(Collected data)
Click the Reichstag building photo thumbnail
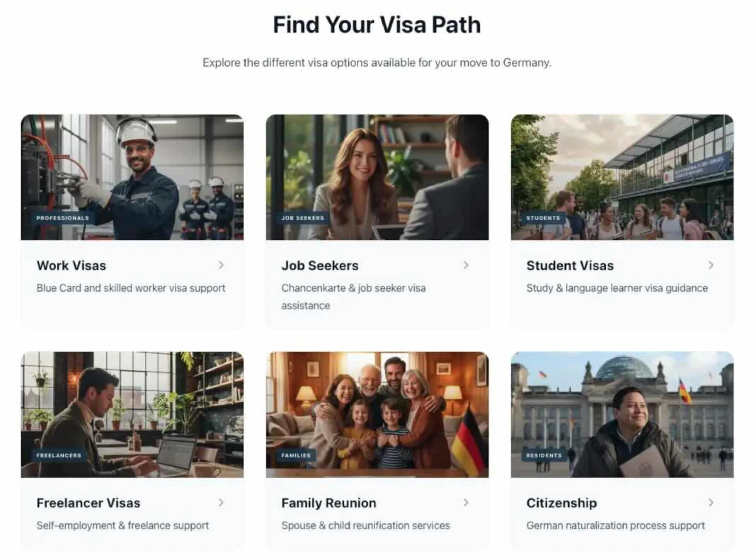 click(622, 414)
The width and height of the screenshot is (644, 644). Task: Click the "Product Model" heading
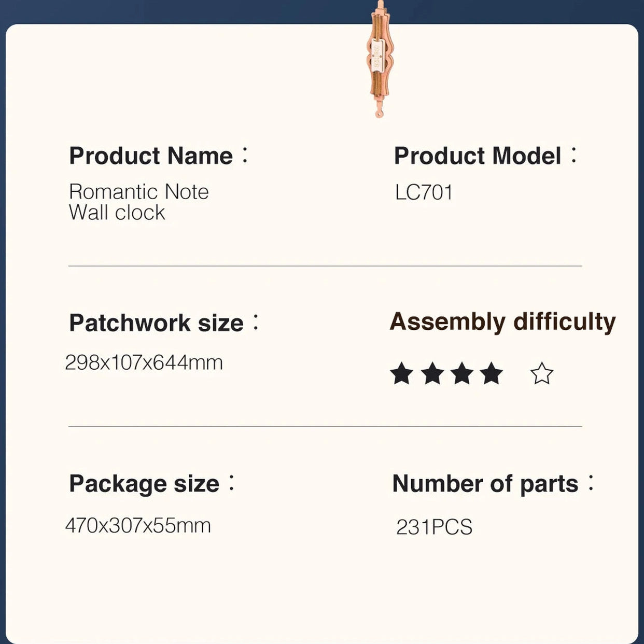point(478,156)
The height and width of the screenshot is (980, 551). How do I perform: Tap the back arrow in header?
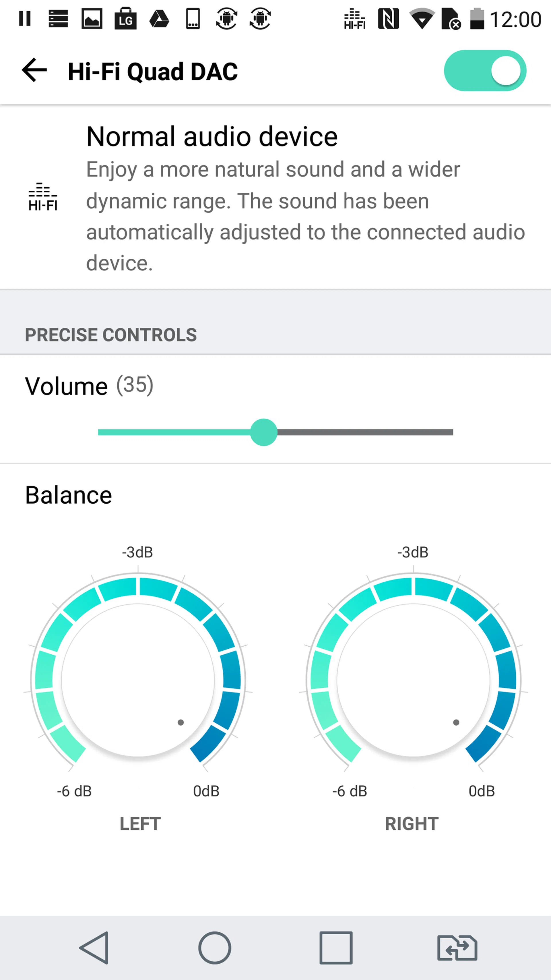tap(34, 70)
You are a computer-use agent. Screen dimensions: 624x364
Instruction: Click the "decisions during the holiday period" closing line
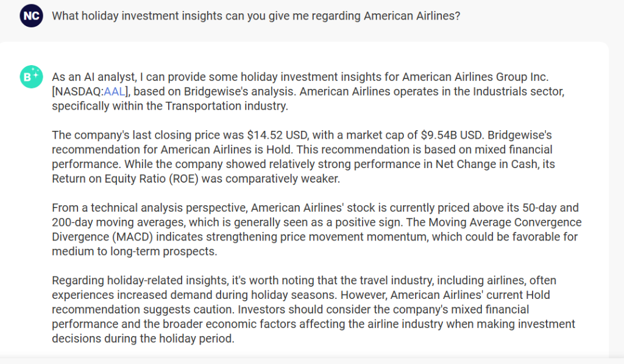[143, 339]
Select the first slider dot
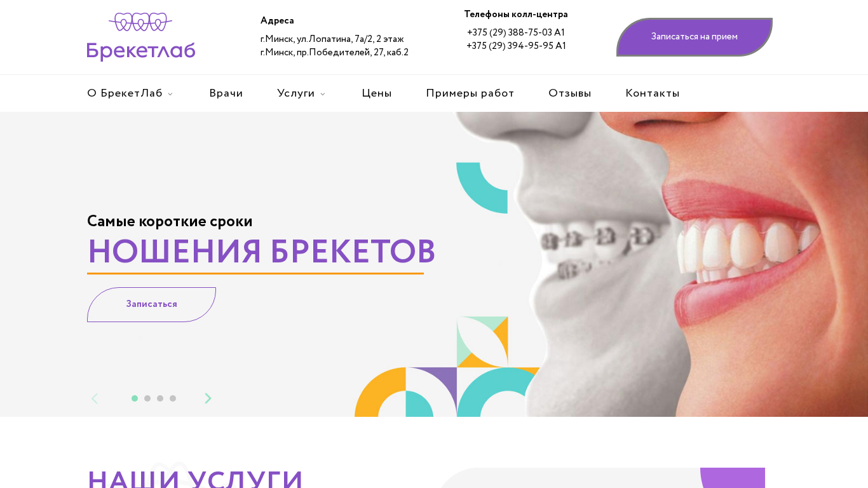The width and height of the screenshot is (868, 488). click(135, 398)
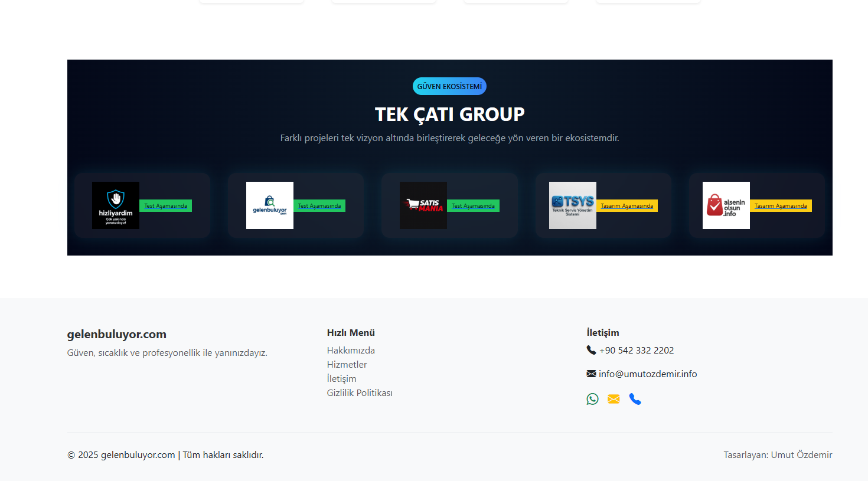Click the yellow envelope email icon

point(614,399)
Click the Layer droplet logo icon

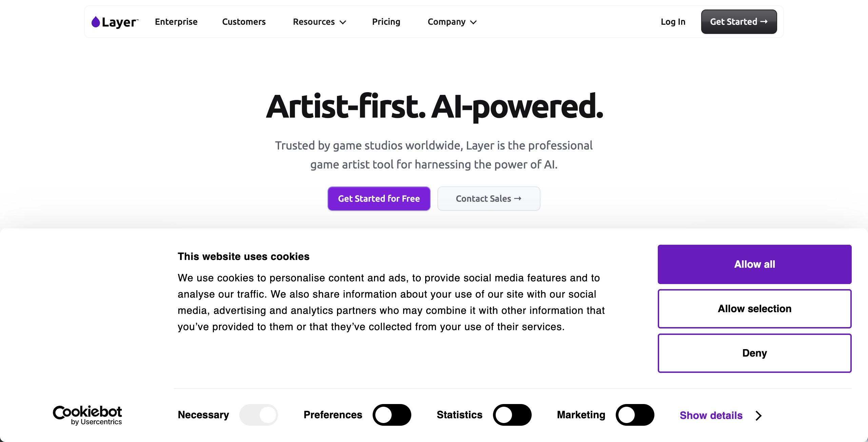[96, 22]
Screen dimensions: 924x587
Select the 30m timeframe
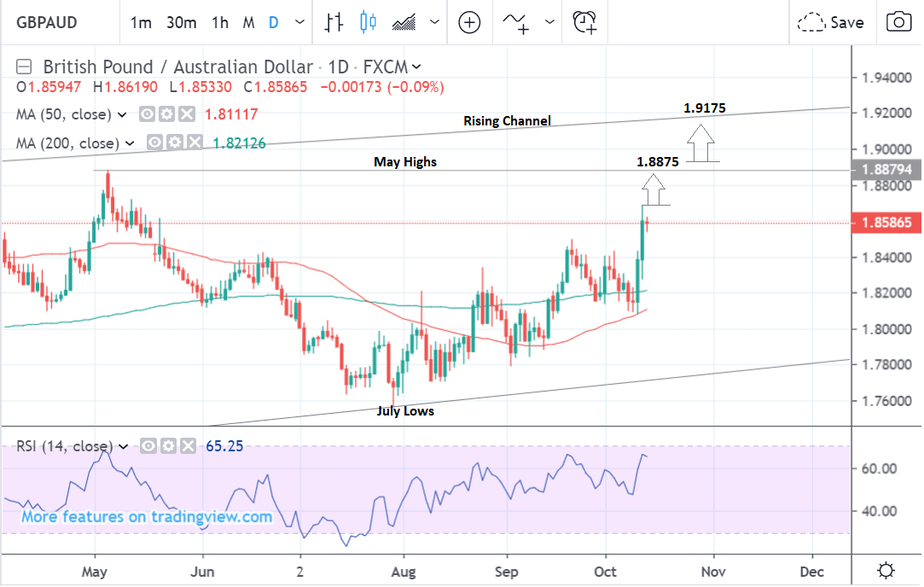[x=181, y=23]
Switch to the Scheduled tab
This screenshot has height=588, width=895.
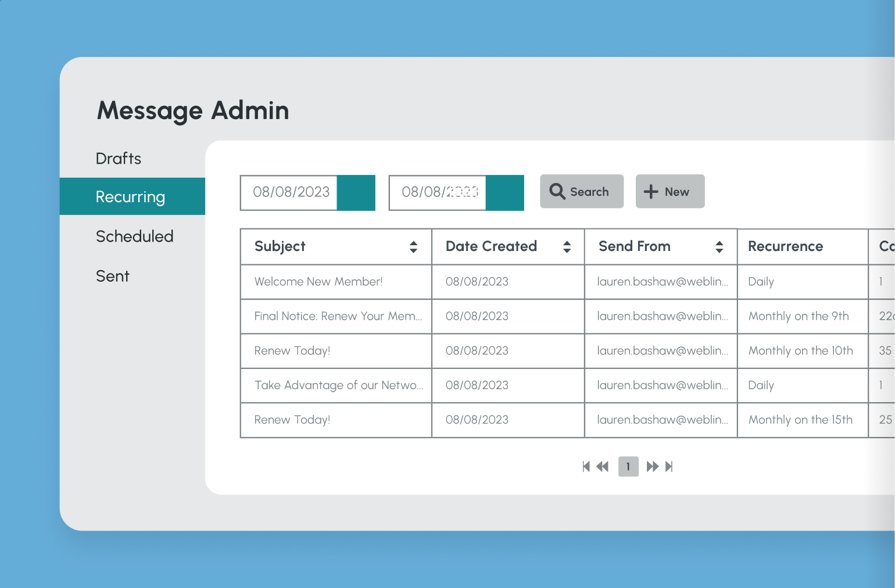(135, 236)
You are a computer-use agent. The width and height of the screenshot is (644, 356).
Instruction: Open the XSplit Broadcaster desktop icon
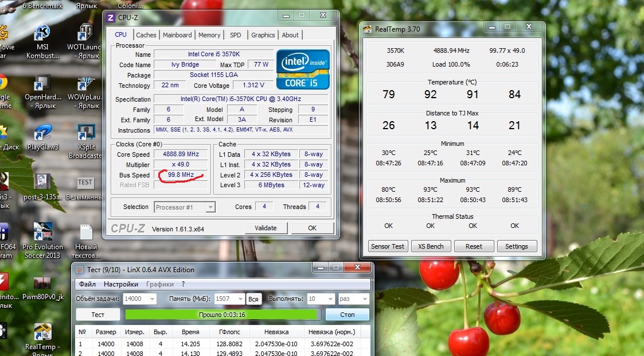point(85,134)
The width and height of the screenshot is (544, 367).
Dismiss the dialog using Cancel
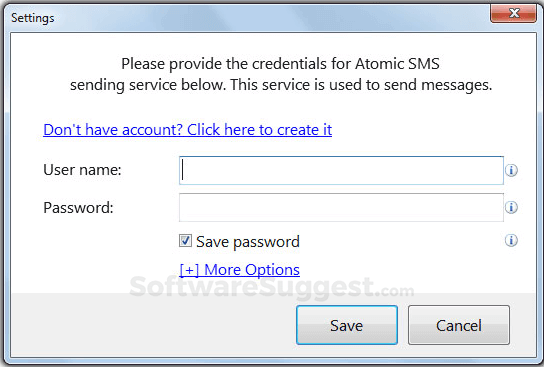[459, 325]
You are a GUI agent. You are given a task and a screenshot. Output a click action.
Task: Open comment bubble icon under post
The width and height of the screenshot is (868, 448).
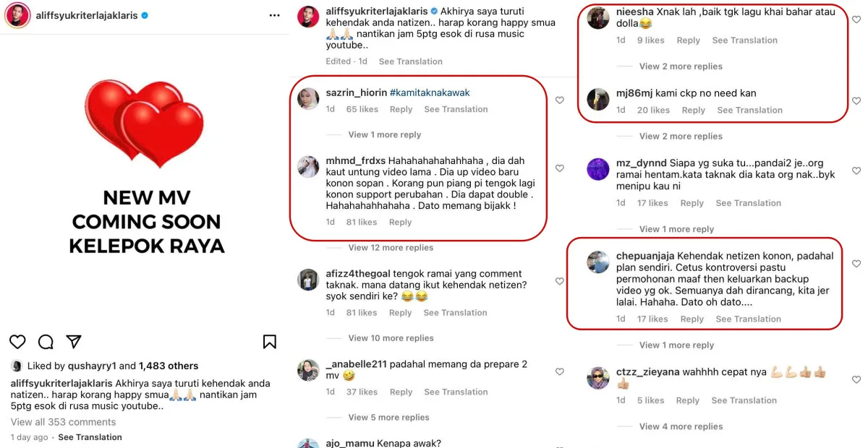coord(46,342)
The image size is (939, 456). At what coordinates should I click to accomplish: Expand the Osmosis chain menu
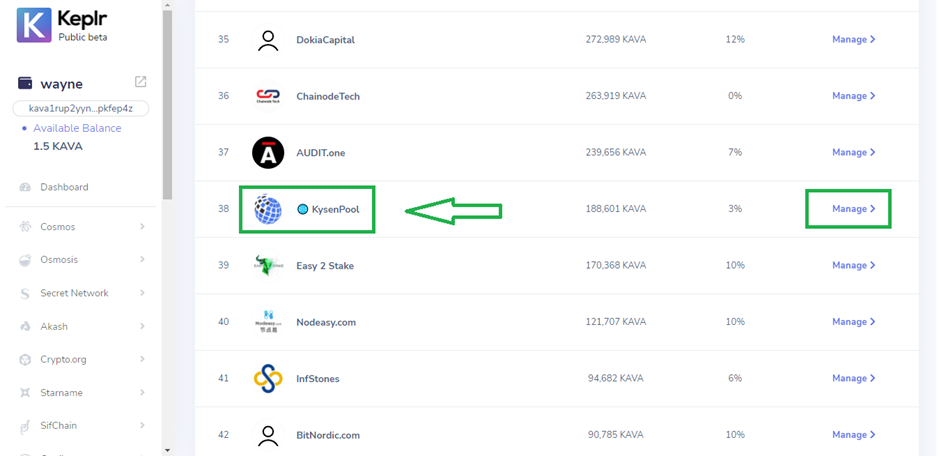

**Activity**
Search the entries for the string "dimensions". Copy every line that has it.

**The completed task**
You are a computer-use agent. Screen dimensions: 624x364
Screen dimensions: 924x587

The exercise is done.